Nosotros, con Franco, sabremos cortar a cercén su zarpa pirata, lo mismo si se ocultan en trastiendas inmundas que en salones dorados. Unidos en apretado haz, con ímpetu y fe, ganaremos esa batalla y lograremos una potente Organización Sindical, firme garantía de ventajas presentes y triunfos futuros en el campo económico y fuerza incontrastable que en el orden moral eleve, en la medida que exige la alta misión que cumplimos en la Patria, nuestra personalidad privada y colectiva como trabajadores y como ciudadanos. Y con vuestra ayuda sabremos oponer a los egoísmos el sacrificio, a los odios la hermandad, a la opulencia holgazana la ley del trabajo creador, al despotismo de los fuertes la redención de los humildes, al bisbiseo farisaico de los especuladores sin conciencia el clamor vibrante de nuestra verdad, al desplante de los apaches internacionales nuestra ira española, con Franco en indomable fe. Señora: éstos son los trabajadores de España, que identificados con su Caudillo, que jamás los engañó, interpretan sus deseos y os rinden el homenaje sincero de su cariño.

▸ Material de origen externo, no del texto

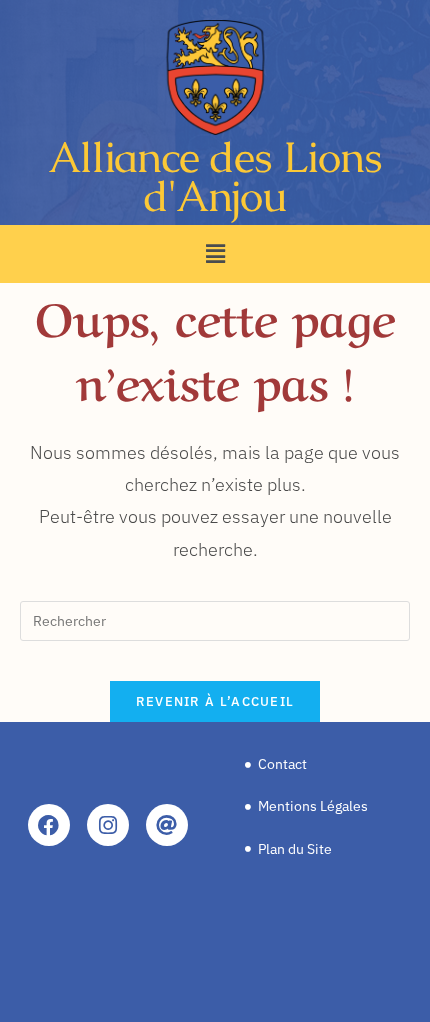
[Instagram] (108, 825)
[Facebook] (49, 825)
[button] (215, 253)
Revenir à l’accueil (215, 701)
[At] (167, 825)
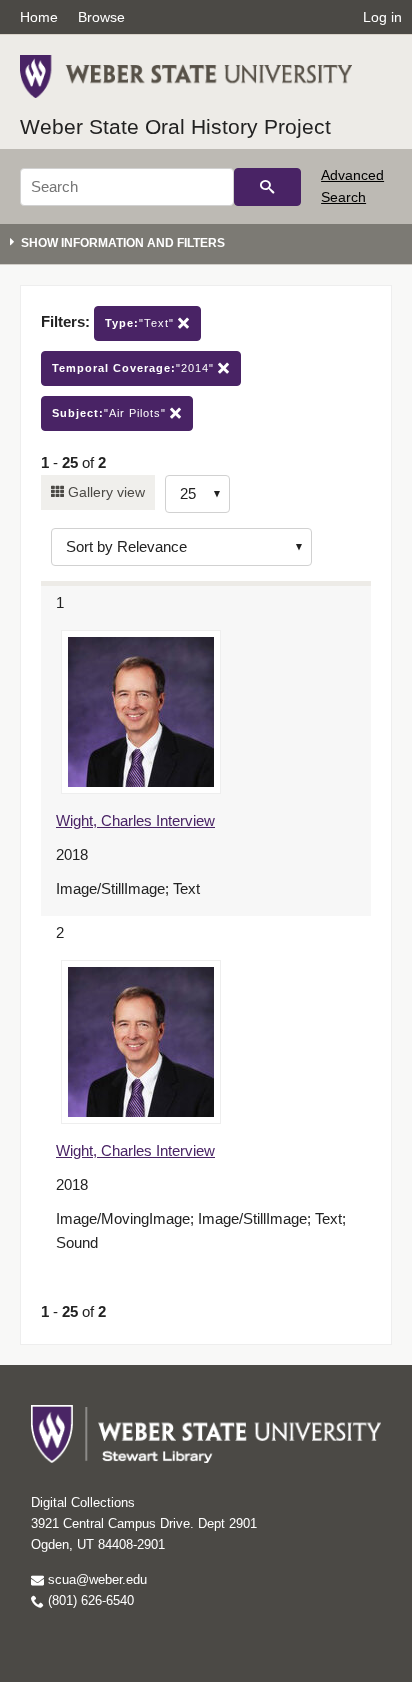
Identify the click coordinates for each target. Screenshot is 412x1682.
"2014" (135, 368)
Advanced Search (352, 186)
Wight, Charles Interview (135, 820)
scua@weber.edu (95, 1579)
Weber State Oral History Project (175, 126)
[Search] (267, 187)
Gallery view (104, 492)
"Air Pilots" (111, 413)
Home (39, 17)
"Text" (141, 323)
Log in (382, 17)
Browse (101, 17)
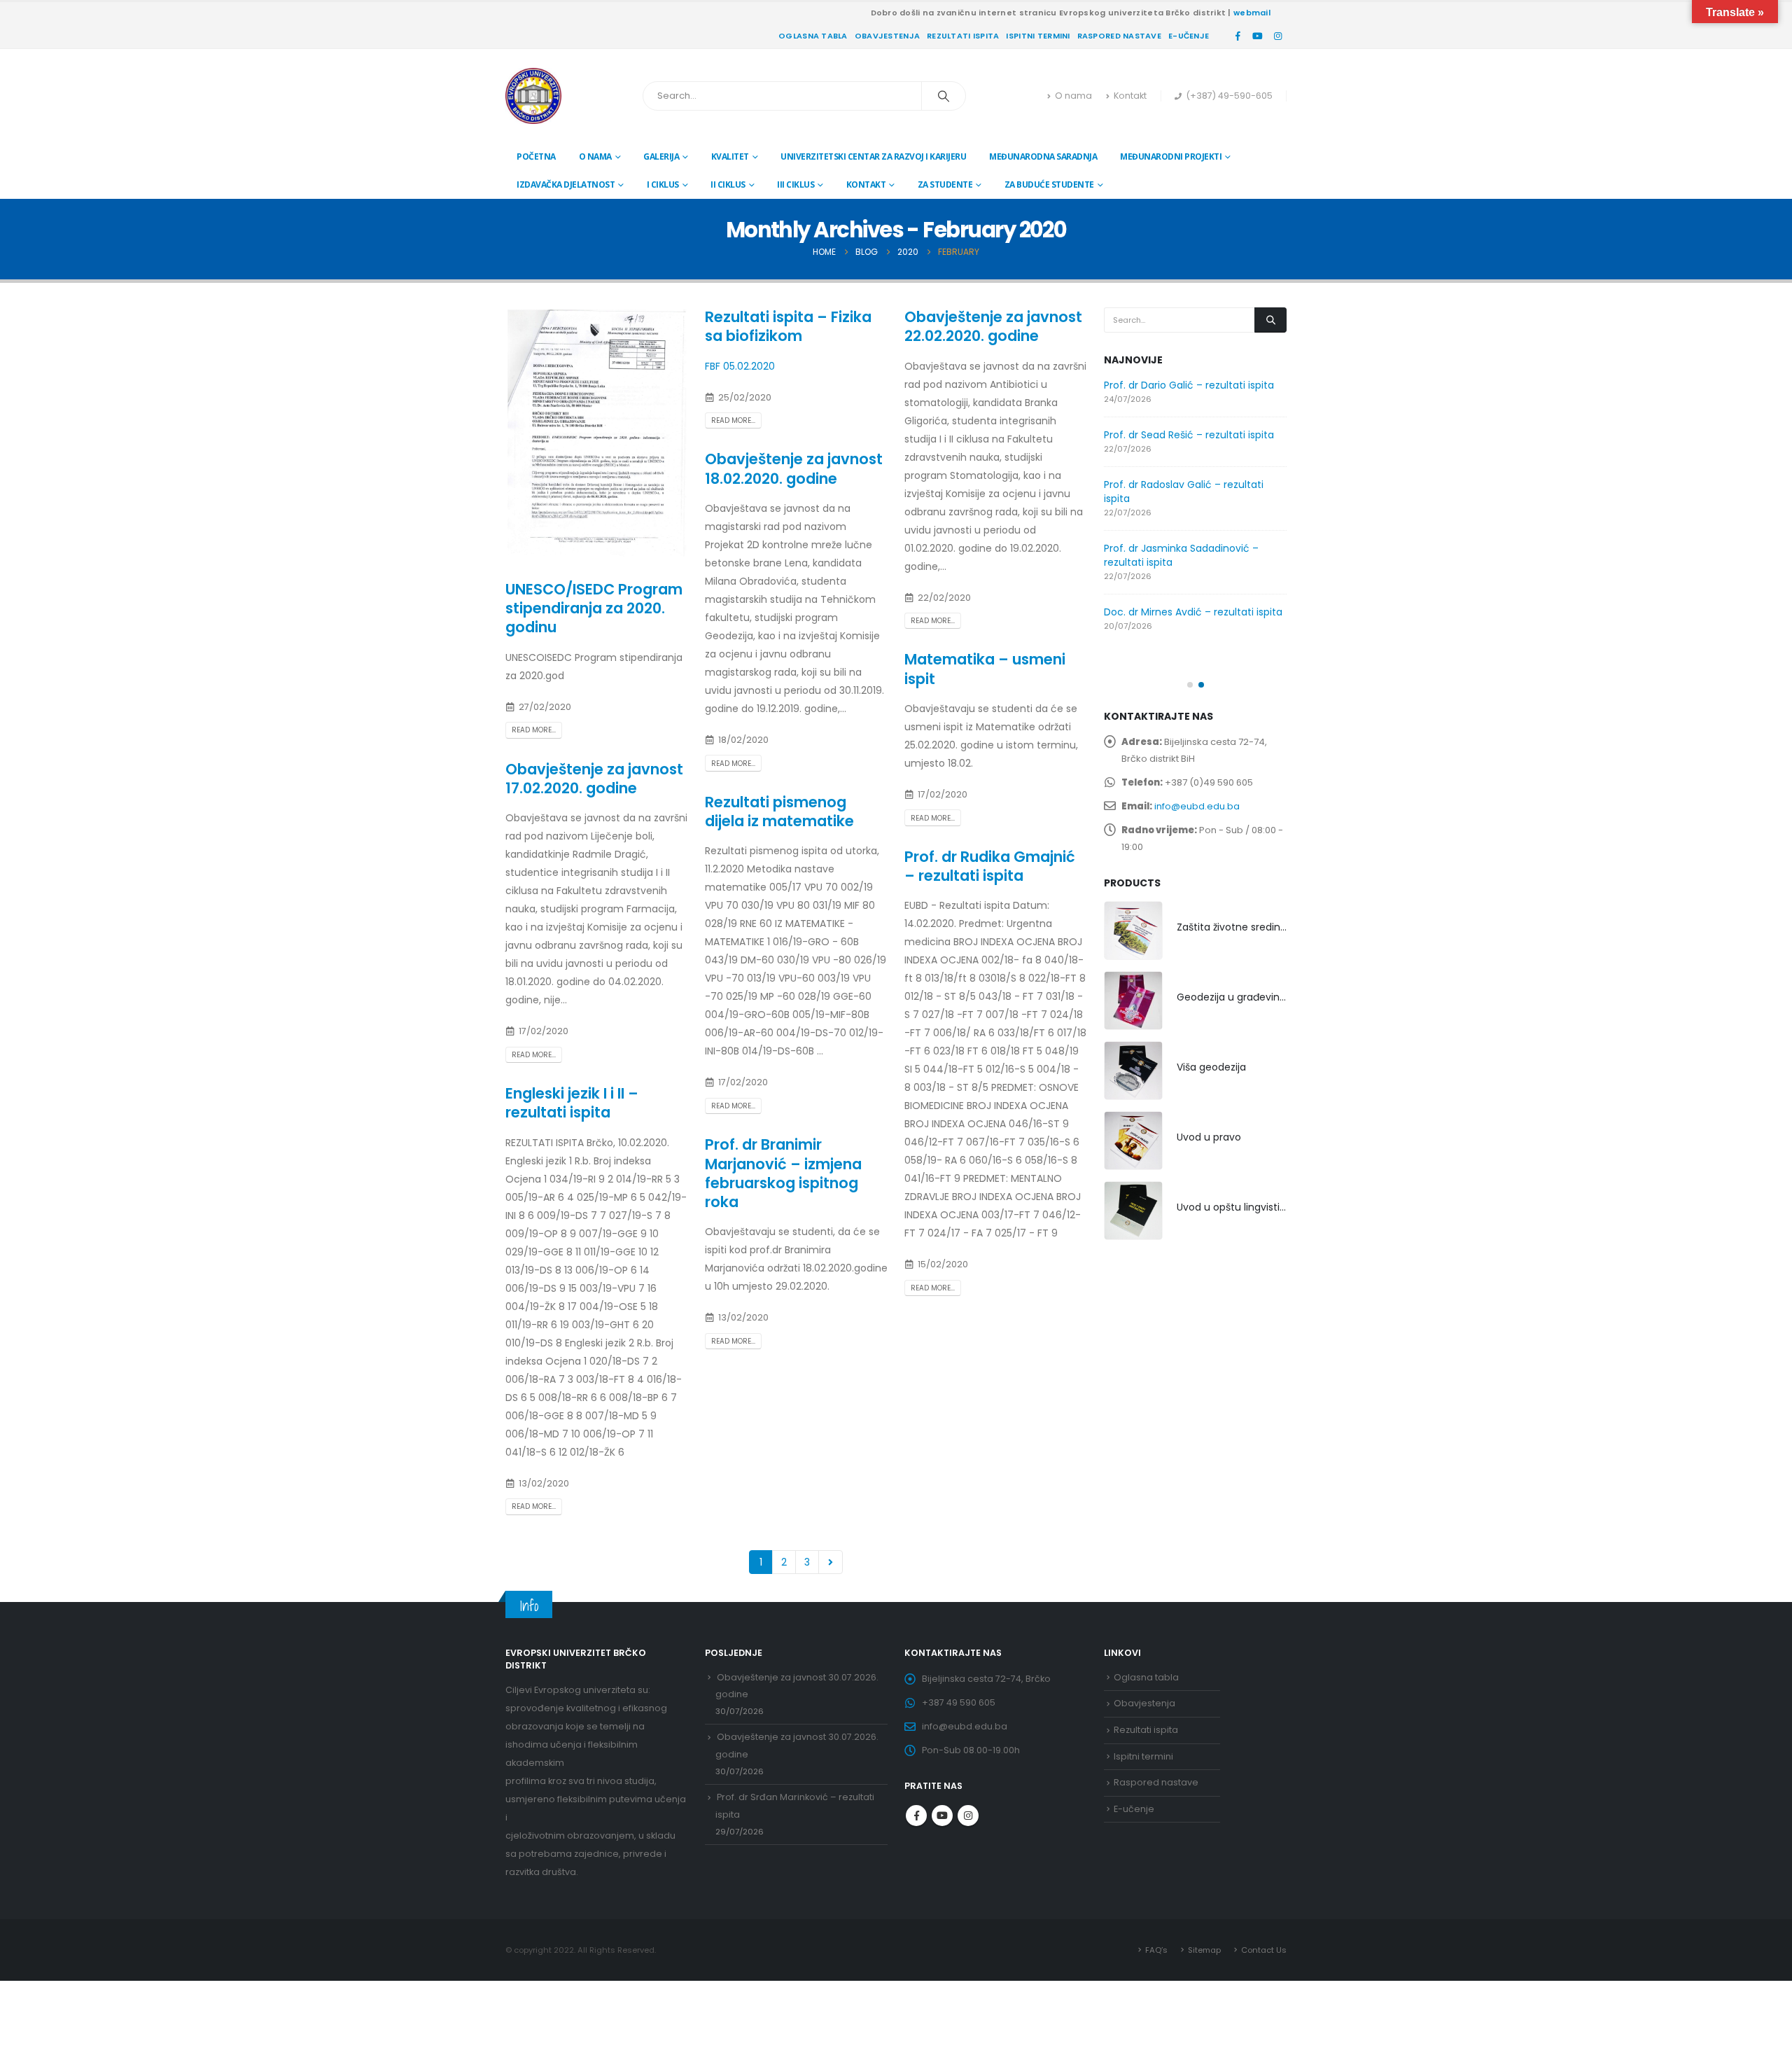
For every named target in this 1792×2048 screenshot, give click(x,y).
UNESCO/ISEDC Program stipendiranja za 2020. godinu (593, 608)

Así avanza nuestra Revolución, con sed de futuro y ebria de fe de esa fe ancha como las sobrecogedoras llanuras de Castilla, aterciopeladas por los goterones de sangre de las amapolas; como la inmensidad de los espléndidos cielos argentinos, que clavetea y unge la Cruz del Sur. Fe que entiende de amor y de renunciación, que sabe luchar, morir y rezar. Y reza en la basílica de Montserrat, ante el Pilar de Zaragoza y ante la Virgen de las Buenas Tierras de Luján. Y nada más, sino que al manifestar nuestra satisfacción por esta claridad de coincidencia, sentimos el orgullo de colaborar en algo a la alegría soñada de una nueva etapa de una vida más justa en un mundo mejor.